Nachhaltigkeit ist eine Haltung, die jedes Museumsteam für sich definieren muss, damit Handeln in den für jedes Museum individuellen Rahmenbedingungen optimiert werden kann. Nachhaltigkeit bedeutet nicht Verzicht, sondern kann auch Freude bereiten.
1 Nachhaltiges Ausstellen heißt zielorientiert handeln
Am Anfang einer Ausstellung geht es immer um Ziele: Die Ausstellung soll nachhaltiger werden, welche Ziele verbindet das Team denn damit? Dabei ist es wichtig, sich realistische Ziele zu setzen und nicht zu viele, damit diese erreichbar bleiben und die Frustration nicht überwiegt. Ziele sollten überprüfbar sein und auch überprüft werden. CO2-Reduktion kann ein Ziel sein oder ressourcenschonend zu arbeiten. Egal, welches Ziel gesetzt ist, für den Ausstellungsprozess muss mehr Zeit für Recherchen eingeplant werden. Die Beschaffung von nachhaltigen Ressourcen ist zeitaufwendig(er) und es braucht gute Partner:innen.

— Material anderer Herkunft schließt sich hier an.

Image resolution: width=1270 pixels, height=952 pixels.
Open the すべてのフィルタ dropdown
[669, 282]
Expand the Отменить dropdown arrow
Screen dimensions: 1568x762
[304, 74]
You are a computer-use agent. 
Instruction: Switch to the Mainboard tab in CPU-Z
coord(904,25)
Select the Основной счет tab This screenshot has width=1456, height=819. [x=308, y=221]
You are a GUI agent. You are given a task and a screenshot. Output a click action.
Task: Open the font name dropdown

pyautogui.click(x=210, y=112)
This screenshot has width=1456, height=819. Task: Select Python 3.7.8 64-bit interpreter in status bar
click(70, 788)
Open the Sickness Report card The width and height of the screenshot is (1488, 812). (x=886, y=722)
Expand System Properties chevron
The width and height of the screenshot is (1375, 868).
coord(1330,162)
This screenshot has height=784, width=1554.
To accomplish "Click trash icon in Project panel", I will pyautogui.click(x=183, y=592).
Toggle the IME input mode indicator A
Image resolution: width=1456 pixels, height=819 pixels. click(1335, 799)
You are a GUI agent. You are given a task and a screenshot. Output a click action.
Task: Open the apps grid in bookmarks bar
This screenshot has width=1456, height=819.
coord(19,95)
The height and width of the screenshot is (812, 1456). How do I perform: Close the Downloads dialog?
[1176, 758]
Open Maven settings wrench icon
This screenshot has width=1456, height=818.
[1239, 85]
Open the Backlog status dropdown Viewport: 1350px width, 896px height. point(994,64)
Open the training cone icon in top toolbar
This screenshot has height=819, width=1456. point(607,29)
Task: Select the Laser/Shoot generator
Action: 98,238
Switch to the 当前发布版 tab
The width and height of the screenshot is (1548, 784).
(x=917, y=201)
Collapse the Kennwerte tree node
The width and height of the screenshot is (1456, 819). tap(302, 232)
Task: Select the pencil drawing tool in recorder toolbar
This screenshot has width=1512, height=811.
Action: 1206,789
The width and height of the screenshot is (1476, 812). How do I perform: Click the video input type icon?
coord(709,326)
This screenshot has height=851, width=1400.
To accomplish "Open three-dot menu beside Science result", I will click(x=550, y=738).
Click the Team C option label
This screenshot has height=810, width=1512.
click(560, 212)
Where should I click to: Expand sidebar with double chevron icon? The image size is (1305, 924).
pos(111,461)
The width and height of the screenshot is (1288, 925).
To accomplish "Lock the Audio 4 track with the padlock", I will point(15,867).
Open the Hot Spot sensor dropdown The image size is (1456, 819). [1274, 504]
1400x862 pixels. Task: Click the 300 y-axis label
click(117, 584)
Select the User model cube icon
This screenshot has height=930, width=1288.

Auch das Team muss sensibilisiert werden. Bei der Recherche ist darauf zu achten, ob es evtl. Förderungen oder Wirtschaftspartner gibt, die das Vorhaben unterstützen.
Praxisbeispiel: Kinderbiennale – Embracing Nature, Staatliche Kunstsammlungen Dresden
Im Zuge dieser Ausstellung diskutierten Team und Kinderbeirat über die Nachhaltigkeit des Digitalen. Grundsätzlich können an folgenden Stellschrauben gedreht werden kann: Ökostrom statt konventioneller Strom; wie häufig Daten müssen (hoch)geladen werden; wie aufgeräumt sind die Server; wie energieeffizient sind die Endgeräte; können die Endgeräte abgeschaltet werden; können Einzelteile ausgetauscht und repariert werden?
2 Exponatzentriert, statt themenfokussiert
Eine der größten CO2-Produzenten im Museumsalltag ist der Leihverkehr – Anlieferungen, Abholung, Kurierreisen. Hier muss die Frage gestellt werden: Leihen um jeden Preis? Die Auswahl der Exponate aus der eigenen Sammlung und insbesondere Leihexponate haben einen großen Einfluss auf die Emissionen von Ausstellungen. Wie werden diese transportiert? Womit – mit dem Flugzeug, LKW, E-Mobilität, Lastenrad, Zug? Wie werden sie ausgestellt? Benötigen sie eine aktive oder passive Klimatisierung? Wenn das Team sich gegen bestimmte Exponate entscheidet, wie wird das Thema erzählt? Gibt es inhaltliche Lücken, können sie durch andere Objekte oder Bilder ersetzt werden?
Praxisbeispiel: Grüne Moderne. Die neue Sicht auf Pflanzen, Museum Ludwig, Köln
Eco-Curating: Um Ressourcen zu schonen und CO2 zu minimieren, wurden u. a. ausschließlich Werke aus der eigenen Sammlung für die Ausstellung verwendet, Bilder aus anderen Sammlungen wurden reproduziert gezeigt. Die Besucher:innen im Gegensatz zu den Journalist:innen bewerteten dies überwiegend positiv.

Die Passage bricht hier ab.